Vang Vieng est la première destination touristique du pays. Cette notoriété étant due, certes aux magnifiques panoramas qu’offrent les alentours, mais surtout grâce à l’attraction phare qui fait fureur auprès des jeunes backpackers : le tubing. Une activité qui consiste à descendre une partie de la rivière Nam Song en se laissant dériver sur une chambre à air de tracteur. Lors de la descente, il est possible de se ravitailler en boisson et nourriture dans les nombreux bars situés au bord de la rivière. Mais depuis 2012 le gouvernement à fait fermer une grande partie de ces établissements en raison de l’augmentation des accidents et noyades, dus aux abus d’alcool et de substances illicites disponible sur place. Il n’y a pas d’intérêt à loger dans le centre ville car il est sans charme et bruyant lorsque chacun est revenu de son activité du jour. Mieux vaut traverser les ponts et aller trouver une chambre au calme dans la campagne toute proche. Seules des hordes de buggies, faisant route vers les pistes de terre des environs, viendront perturber de temps à autre la paisibilité du lieu.

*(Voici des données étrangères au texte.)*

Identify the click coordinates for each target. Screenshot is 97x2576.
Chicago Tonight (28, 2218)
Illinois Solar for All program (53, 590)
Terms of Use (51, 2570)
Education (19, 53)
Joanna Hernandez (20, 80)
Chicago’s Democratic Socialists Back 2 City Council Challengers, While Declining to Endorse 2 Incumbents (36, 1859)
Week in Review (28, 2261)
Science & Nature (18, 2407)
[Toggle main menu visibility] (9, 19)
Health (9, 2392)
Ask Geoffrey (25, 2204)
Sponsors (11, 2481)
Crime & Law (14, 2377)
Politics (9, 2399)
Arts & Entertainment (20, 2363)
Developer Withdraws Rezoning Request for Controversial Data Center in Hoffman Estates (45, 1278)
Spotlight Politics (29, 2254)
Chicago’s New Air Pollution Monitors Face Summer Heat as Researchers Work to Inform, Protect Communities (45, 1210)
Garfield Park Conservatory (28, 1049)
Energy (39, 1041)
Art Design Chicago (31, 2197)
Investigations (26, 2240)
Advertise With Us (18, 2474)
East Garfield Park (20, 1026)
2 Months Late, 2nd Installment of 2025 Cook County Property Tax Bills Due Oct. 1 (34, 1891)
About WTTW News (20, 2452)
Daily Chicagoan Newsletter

Après Vang Vieng, plutôt que de prendre un bus de nuit pour Thakhek nous décidons de faire étape à Vientiane. Nous nous attendions à retrouver la cohue des grandes villes mais notre bilan sur la capitale du Laos est plutôt positif. Comme souvent dans le pays nous n’avons pas ressenti l’effet oppressant de la surpopulation. On peut facilement relier en une journée et à vélo les principaux centres d’intérêts, et le soir la route qui longe le Mékong devient piétonne et offre une jolie promenade dans le centre ville avec vue sur le marché de nuit. Une visite très intéressante à faire à Vientiane, hormis les temples, est la visite du COPE. Une association qui vient en aide aux personnes mutilées par les bombes lâchées par les américains lors de la guerre du Vietnam et qui continuent à faire des victimes au Laos. Le centre propose une exposition gratuite qui explique en détail cette période durant laquelle nombre de civils furent massacrés, et comment ils réunissent des fonds pour fournir aux personnes handicapées toutes sortes de prothèses. Sebastian nous en avait déjà parlé mais il est effroyable de voir au centre de la salle, cette représentation d’une Cluster Bomb, et des mini-bombes qui en résultaient. En effet, ces énormes engins s’ouvraient avant de toucher le sol pour lâcher une pluie d’explosifs (jusqu’à 680), de la taille d’une petite orange, pouvant raser une surface équivalente à 3 terrains de foot. Le Laos à été le pays le plus bombardé de toute l’histoire, une bombe toutes les 8 minutes pendant près de 10 ans et environs 30% de ces bombes (soit 80 millions) n’ont pas explosé et continuent de blesser la population. En recherchant « the secret war Laos » sur YouTube il est possible de trouver des documentaires très intéressants sur le sujet, notamment celui d’un journaliste découvrant les restes de la base secrète américaine Long Chen et ses milliers de soldats Hmongs, formés puis abandonnés par la CIA, après la défaite au Vietnam… A voir absolument.